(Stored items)
•••••

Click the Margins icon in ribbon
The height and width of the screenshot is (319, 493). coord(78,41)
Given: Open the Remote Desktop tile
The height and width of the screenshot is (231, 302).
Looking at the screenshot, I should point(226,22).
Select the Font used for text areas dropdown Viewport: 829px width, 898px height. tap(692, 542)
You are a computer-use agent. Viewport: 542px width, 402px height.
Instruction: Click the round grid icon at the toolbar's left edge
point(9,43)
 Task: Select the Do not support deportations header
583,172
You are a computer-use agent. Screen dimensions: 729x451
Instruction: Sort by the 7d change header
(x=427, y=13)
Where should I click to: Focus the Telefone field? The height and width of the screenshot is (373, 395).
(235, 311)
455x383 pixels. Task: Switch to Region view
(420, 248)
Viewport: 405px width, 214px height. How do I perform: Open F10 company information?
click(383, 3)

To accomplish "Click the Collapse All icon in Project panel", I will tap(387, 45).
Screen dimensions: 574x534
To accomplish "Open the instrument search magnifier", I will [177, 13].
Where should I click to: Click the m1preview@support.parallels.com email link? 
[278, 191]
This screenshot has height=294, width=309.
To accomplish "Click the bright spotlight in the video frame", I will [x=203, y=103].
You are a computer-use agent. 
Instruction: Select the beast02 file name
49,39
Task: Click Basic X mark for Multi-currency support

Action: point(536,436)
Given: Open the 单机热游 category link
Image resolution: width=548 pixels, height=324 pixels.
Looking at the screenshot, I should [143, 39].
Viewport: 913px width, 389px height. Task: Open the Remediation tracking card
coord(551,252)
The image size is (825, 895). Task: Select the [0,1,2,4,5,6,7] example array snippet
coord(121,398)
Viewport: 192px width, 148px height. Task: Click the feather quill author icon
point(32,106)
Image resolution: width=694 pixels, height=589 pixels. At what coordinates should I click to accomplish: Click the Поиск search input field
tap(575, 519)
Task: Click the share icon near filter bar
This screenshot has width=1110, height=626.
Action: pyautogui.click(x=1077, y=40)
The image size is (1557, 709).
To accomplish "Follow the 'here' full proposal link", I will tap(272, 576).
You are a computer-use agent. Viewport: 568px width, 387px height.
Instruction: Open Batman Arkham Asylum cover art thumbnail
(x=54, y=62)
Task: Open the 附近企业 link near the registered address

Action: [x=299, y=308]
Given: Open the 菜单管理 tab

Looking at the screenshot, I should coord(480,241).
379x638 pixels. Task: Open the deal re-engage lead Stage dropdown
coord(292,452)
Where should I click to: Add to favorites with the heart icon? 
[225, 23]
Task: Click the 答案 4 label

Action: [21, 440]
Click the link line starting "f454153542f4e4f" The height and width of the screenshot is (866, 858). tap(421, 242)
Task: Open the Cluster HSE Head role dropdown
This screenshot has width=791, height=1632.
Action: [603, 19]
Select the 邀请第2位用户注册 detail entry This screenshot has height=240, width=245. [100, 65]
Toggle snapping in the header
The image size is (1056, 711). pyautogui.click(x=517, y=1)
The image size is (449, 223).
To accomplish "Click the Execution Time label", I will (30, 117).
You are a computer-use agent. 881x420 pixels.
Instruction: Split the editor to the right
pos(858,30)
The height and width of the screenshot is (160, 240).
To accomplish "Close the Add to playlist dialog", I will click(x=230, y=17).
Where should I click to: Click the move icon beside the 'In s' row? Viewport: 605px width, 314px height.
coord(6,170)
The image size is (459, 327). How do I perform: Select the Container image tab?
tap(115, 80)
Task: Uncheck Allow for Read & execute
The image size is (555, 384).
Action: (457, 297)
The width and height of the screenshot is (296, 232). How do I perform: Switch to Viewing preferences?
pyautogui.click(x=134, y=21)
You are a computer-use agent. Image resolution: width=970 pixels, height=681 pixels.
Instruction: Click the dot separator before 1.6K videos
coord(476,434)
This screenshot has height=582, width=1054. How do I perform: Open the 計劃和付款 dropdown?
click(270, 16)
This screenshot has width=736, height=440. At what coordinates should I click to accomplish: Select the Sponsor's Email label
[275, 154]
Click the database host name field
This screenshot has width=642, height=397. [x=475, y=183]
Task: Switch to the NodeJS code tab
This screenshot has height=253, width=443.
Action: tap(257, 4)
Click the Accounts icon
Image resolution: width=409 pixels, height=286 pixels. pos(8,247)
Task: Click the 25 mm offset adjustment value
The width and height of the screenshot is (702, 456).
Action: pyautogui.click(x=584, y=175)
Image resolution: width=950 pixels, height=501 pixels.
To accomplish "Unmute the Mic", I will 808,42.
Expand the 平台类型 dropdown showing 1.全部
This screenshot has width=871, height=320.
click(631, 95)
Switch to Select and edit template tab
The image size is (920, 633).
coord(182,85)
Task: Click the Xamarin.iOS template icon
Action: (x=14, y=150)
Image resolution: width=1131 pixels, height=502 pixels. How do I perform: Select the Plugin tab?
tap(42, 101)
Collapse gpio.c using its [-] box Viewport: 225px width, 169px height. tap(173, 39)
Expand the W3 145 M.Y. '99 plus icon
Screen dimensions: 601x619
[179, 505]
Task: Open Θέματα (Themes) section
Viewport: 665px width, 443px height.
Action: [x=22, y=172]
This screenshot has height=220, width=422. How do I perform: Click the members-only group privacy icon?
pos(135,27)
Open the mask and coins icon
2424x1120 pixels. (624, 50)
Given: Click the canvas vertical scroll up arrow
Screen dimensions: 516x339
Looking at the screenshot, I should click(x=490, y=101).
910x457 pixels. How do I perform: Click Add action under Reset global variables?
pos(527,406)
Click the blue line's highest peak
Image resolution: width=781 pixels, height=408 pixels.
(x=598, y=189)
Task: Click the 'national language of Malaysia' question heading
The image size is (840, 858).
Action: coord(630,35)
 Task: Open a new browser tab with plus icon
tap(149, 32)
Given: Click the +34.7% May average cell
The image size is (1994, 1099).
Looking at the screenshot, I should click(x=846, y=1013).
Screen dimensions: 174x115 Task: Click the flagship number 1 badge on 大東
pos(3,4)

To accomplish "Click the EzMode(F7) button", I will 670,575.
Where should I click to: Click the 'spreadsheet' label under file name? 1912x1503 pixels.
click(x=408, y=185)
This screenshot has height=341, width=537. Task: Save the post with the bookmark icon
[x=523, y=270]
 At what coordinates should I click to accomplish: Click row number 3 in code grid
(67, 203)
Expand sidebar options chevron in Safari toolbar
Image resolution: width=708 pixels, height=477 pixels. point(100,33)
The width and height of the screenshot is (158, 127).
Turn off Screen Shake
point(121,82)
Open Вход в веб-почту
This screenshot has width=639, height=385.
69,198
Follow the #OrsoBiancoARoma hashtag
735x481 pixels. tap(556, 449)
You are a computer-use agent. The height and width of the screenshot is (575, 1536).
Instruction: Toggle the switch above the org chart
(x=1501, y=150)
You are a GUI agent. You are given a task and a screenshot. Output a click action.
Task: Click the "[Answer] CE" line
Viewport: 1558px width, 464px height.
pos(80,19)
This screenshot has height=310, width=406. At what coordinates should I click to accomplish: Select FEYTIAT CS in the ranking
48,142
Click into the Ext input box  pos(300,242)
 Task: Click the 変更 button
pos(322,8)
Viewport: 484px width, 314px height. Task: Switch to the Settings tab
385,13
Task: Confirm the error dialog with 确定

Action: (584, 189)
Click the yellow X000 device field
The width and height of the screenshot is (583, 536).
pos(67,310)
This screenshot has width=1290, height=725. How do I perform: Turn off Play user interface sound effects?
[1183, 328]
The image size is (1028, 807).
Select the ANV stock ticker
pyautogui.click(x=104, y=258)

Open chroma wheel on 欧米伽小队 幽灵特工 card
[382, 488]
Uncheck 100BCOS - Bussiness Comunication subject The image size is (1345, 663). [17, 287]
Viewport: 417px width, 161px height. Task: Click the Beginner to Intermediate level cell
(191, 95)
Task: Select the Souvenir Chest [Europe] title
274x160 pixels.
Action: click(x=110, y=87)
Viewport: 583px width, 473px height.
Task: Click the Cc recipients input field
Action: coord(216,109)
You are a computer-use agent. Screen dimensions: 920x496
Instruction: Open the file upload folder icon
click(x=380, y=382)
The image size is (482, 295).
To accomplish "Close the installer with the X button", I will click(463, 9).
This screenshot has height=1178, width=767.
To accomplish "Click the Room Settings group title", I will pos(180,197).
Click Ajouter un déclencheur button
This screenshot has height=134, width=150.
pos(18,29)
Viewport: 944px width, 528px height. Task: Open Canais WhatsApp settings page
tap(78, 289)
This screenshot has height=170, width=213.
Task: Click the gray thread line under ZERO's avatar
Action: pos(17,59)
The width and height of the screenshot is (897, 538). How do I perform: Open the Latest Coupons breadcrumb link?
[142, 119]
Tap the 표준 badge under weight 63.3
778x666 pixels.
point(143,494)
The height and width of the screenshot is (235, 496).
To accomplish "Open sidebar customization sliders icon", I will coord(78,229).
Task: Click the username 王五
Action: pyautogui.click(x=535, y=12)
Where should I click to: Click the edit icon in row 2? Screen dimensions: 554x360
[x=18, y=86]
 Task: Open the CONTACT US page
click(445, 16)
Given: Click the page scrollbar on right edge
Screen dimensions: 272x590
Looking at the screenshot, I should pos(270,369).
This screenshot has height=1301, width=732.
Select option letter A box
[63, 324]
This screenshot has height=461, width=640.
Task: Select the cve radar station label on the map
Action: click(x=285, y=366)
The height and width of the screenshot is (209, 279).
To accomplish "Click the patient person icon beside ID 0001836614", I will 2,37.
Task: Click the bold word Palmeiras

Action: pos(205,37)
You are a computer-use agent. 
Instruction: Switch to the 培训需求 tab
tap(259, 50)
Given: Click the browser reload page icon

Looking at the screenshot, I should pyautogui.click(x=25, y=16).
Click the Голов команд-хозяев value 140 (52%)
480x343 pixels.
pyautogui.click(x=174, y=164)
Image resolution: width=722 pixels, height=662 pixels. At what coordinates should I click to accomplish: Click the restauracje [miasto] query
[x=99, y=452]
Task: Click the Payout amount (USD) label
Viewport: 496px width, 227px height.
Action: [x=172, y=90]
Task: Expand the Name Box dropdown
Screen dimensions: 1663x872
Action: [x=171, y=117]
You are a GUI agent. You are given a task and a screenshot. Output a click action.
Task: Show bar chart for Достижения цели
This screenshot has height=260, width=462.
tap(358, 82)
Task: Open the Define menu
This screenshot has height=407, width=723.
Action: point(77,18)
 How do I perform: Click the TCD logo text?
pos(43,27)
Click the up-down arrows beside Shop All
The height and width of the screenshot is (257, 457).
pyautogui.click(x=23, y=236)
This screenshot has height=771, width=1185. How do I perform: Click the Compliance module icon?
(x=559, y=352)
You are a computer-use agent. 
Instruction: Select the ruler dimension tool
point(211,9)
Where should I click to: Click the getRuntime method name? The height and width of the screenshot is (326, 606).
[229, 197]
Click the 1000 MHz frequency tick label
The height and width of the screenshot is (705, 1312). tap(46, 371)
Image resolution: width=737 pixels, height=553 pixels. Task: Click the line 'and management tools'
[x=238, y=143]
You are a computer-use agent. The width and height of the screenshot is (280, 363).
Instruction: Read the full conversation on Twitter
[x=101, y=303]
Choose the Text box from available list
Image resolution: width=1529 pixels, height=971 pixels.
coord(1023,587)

•••••

Lines holding the word "title" should be copied from the entries above.

Task: Select the Souvenir Chest [Europe] title
To accomplish "Click the Room Settings group title", I will pos(180,197).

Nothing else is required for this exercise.